Democratic senators lashed out at the Central Intelligence Agency Tuesday about redactions to the Senate Intelligence Committee’s report on Bush-era torture techniques.
“The redactions that CIA has proposed to the intelligence committee’s report on CIA interrogations are totally unacceptable,” said Michigan Democratic Sen. Carl Levin, chair of the armed services committee, which conducted its own inquiry into Bush-era interrogation. “Classification should be used to protect sources and methods or the disclosure of information which could compromise national security, not to avoid disclosure of improper acts or embarrassing information.”
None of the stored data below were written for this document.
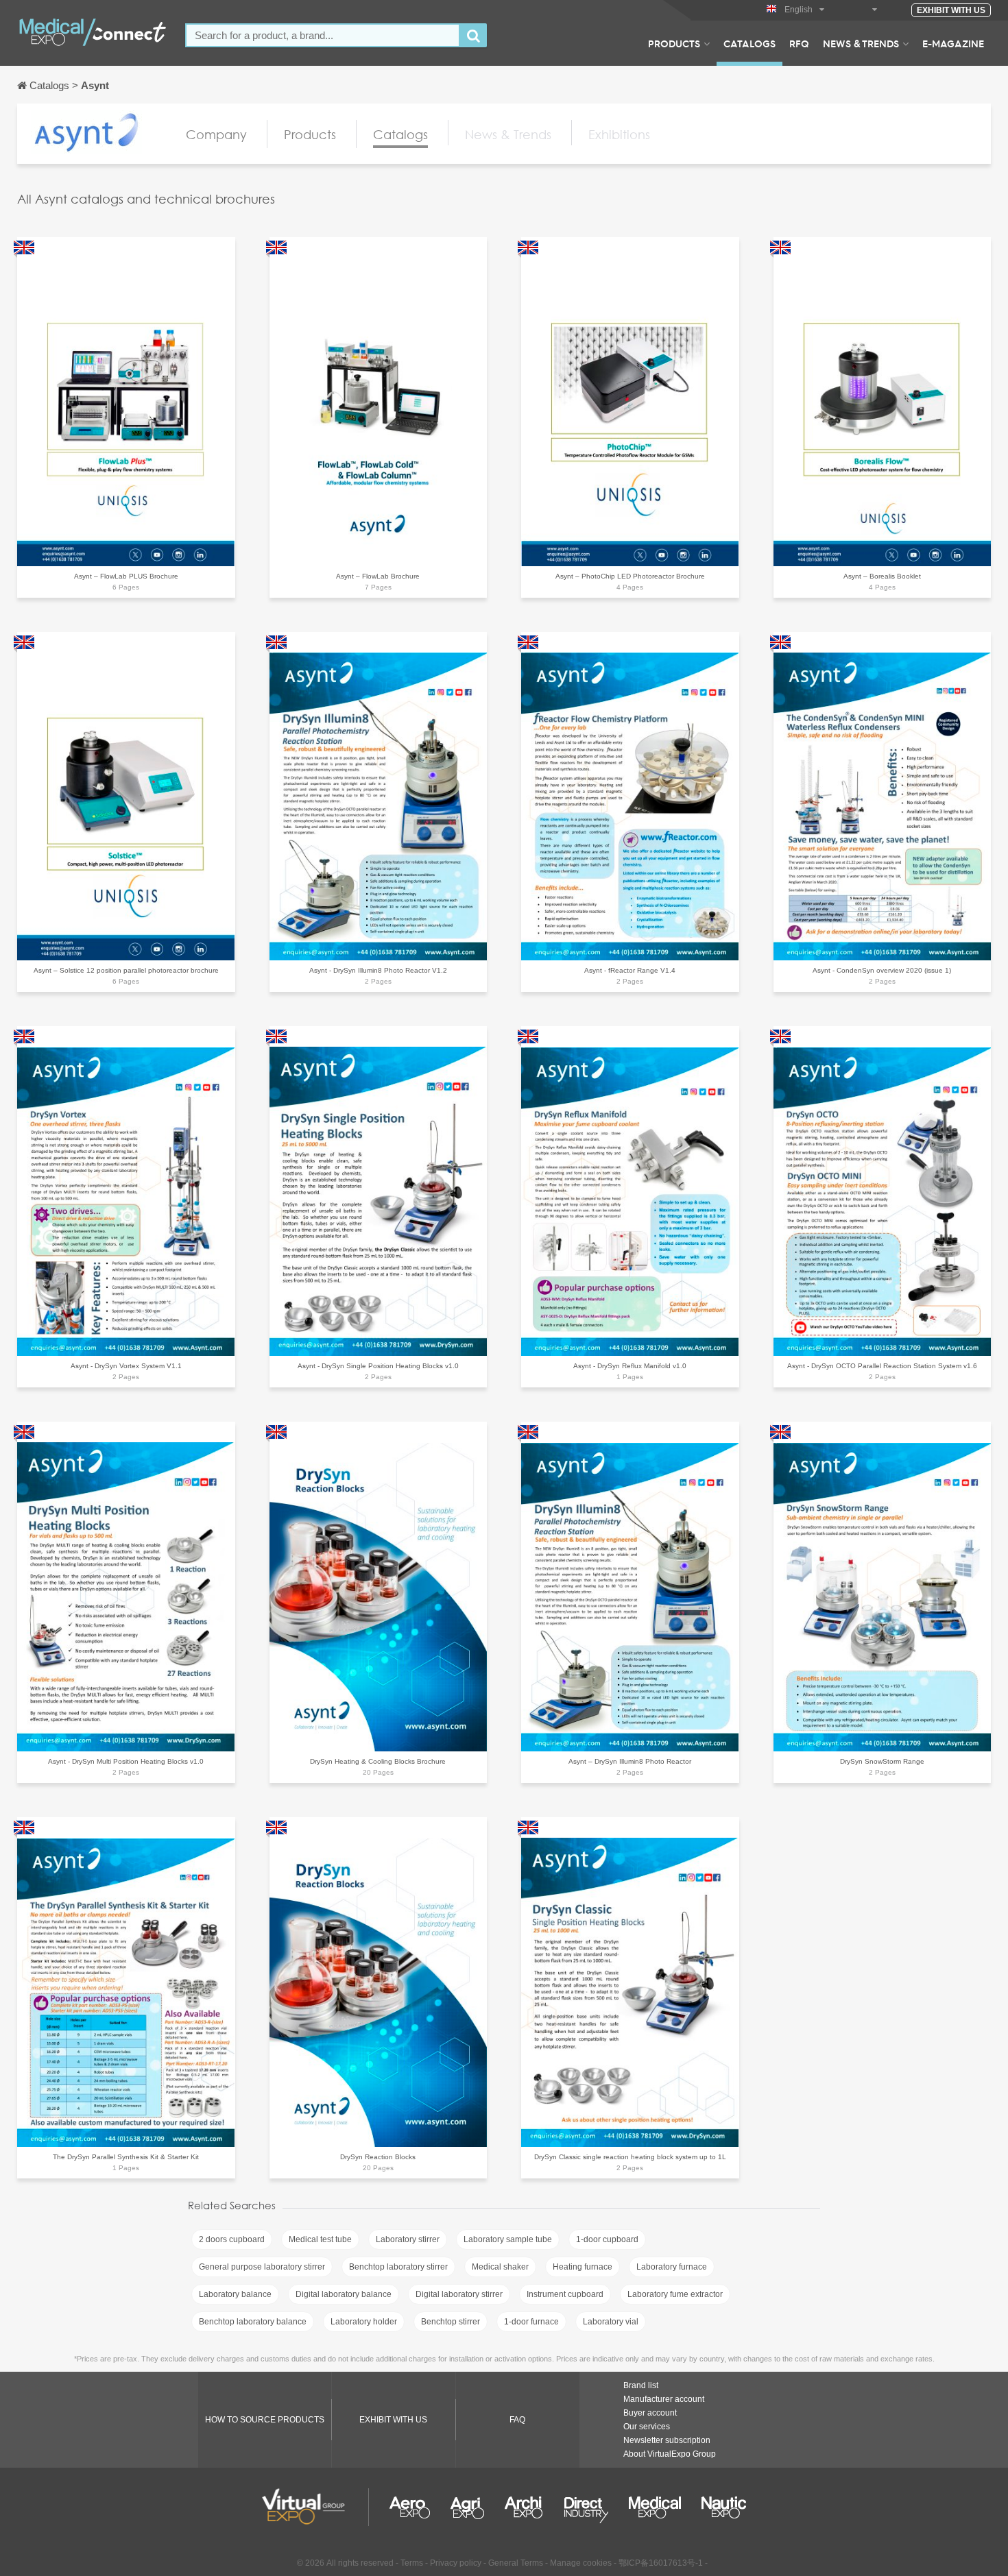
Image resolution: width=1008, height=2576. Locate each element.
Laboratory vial (610, 2321)
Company (216, 134)
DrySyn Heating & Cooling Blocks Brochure (378, 1761)
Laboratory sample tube (508, 2239)
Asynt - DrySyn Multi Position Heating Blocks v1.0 (126, 1761)
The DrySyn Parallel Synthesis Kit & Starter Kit (126, 2157)
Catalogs (749, 43)
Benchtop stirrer (450, 2321)
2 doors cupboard (232, 2239)
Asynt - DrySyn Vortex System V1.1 (126, 1366)
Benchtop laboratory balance (253, 2321)
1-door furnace (531, 2321)
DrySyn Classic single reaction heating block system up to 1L (630, 2157)
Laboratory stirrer (408, 2239)
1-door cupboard (607, 2239)
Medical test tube (320, 2239)
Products (674, 43)
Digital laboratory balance (344, 2294)
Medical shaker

California Democratic Sen. Dianne Feinstein, the chair of the intelligence committee, played good cop — but her frustrations were still apparent. She indicated in a statement wanting to work with the administration to excise “redactions that eliminate or obscure key facts that support the report’s findings and conclusions.”
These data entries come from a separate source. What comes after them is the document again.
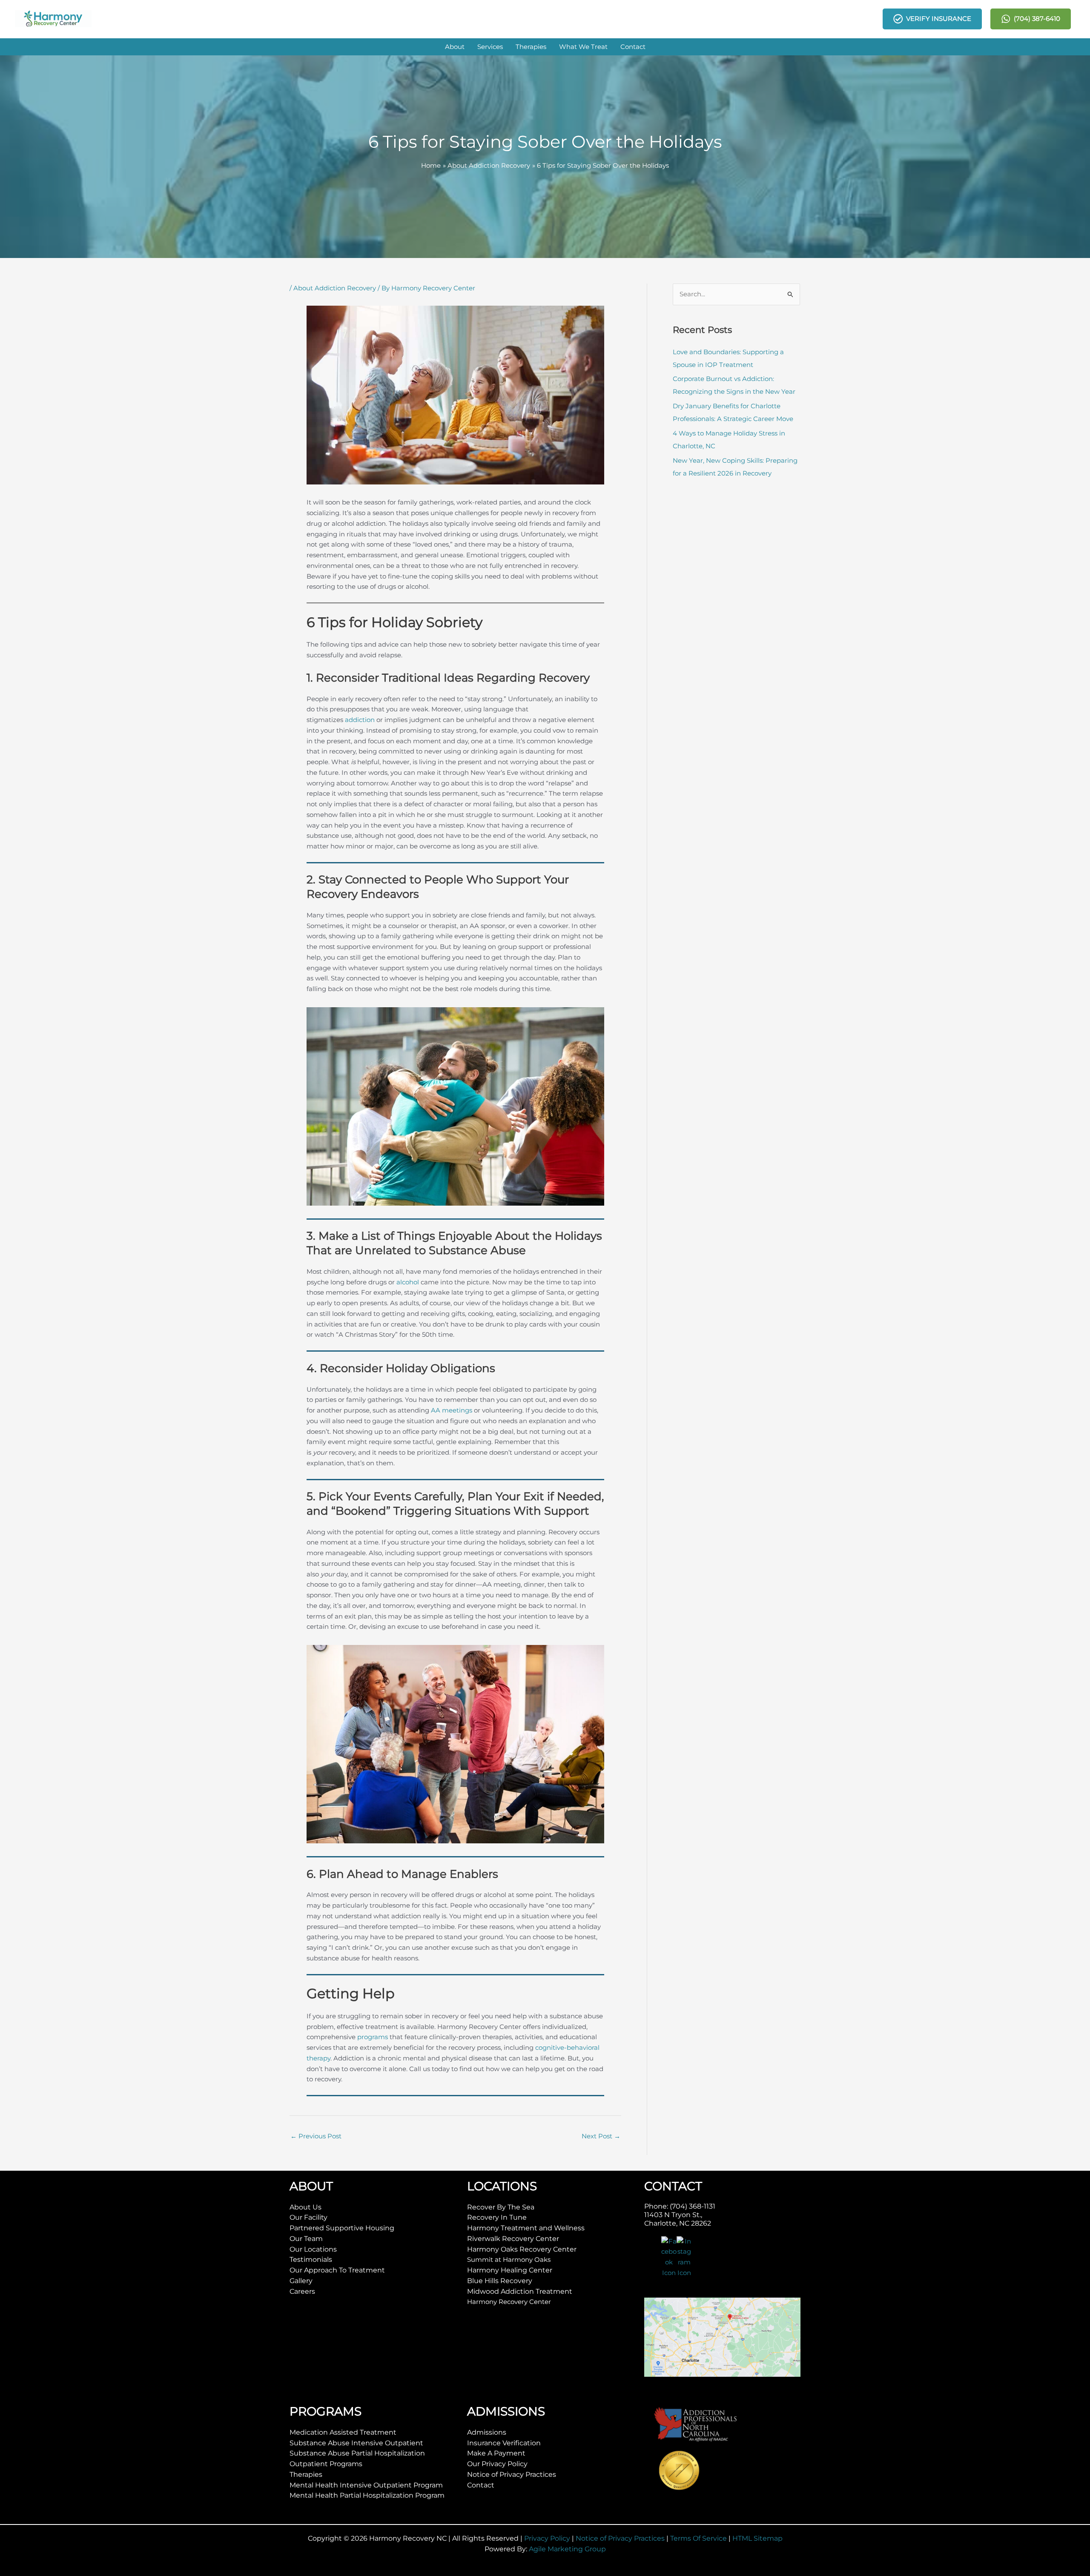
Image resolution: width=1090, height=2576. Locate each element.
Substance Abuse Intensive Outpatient (356, 2443)
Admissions (486, 2432)
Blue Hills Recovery (499, 2281)
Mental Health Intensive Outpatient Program (366, 2485)
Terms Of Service (698, 2538)
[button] (455, 46)
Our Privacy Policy (497, 2464)
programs (372, 2037)
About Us (305, 2207)
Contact (480, 2485)
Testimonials (311, 2259)
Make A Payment (496, 2453)
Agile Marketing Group (567, 2549)
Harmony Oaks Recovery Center (522, 2249)
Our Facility (308, 2217)
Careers (302, 2291)
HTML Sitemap (757, 2538)
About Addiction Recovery (334, 288)
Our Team (306, 2239)
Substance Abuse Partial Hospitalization (357, 2453)
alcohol (407, 1282)
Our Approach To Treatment (337, 2270)
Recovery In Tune (497, 2217)
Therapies (306, 2474)
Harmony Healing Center (509, 2270)
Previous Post (315, 2136)
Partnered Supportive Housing (342, 2228)
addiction (360, 720)
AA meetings (451, 1410)
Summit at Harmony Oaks (509, 2259)
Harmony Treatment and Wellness (526, 2228)
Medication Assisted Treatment (343, 2432)
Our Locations (313, 2249)
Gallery (301, 2281)
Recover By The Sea (500, 2207)
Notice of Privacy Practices (511, 2474)
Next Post (601, 2136)
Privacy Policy (547, 2538)
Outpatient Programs (326, 2464)
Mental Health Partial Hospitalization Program (367, 2495)
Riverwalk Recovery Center (513, 2239)
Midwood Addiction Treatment (519, 2291)
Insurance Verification (504, 2443)
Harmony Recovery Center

The Senate Intelligence Committee’s report is said to be highly critical of the so-called “enhanced interrogation” program, concluding it was brutal and useless. The redactions to the Senate investigation is just the latest example of how far the CIA has gone to defend its conduct during the Bush era. The intelligence committee’s investigation was completed by 2012, but delayed by the CIA’s objections.
CIA Director John Brennan was forced to apologize last week, admitting that CIA officials had breached a computer network set up for committee staffers. Intelligence committee staff had discovered an internal CIA document that undermined agency criticisms of the report and supported the committee’s conclusions.